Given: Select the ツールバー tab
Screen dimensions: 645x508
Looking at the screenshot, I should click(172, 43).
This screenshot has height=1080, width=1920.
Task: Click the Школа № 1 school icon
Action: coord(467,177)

What you have to do
Please copy out every line above word for word, keeping each character and line break unchanged.

Solved problem
Given: Select the ツールバー tab
Screen dimensions: 645x508
Looking at the screenshot, I should click(172, 43).
This screenshot has height=1080, width=1920.
Task: Click the Школа № 1 school icon
Action: coord(467,177)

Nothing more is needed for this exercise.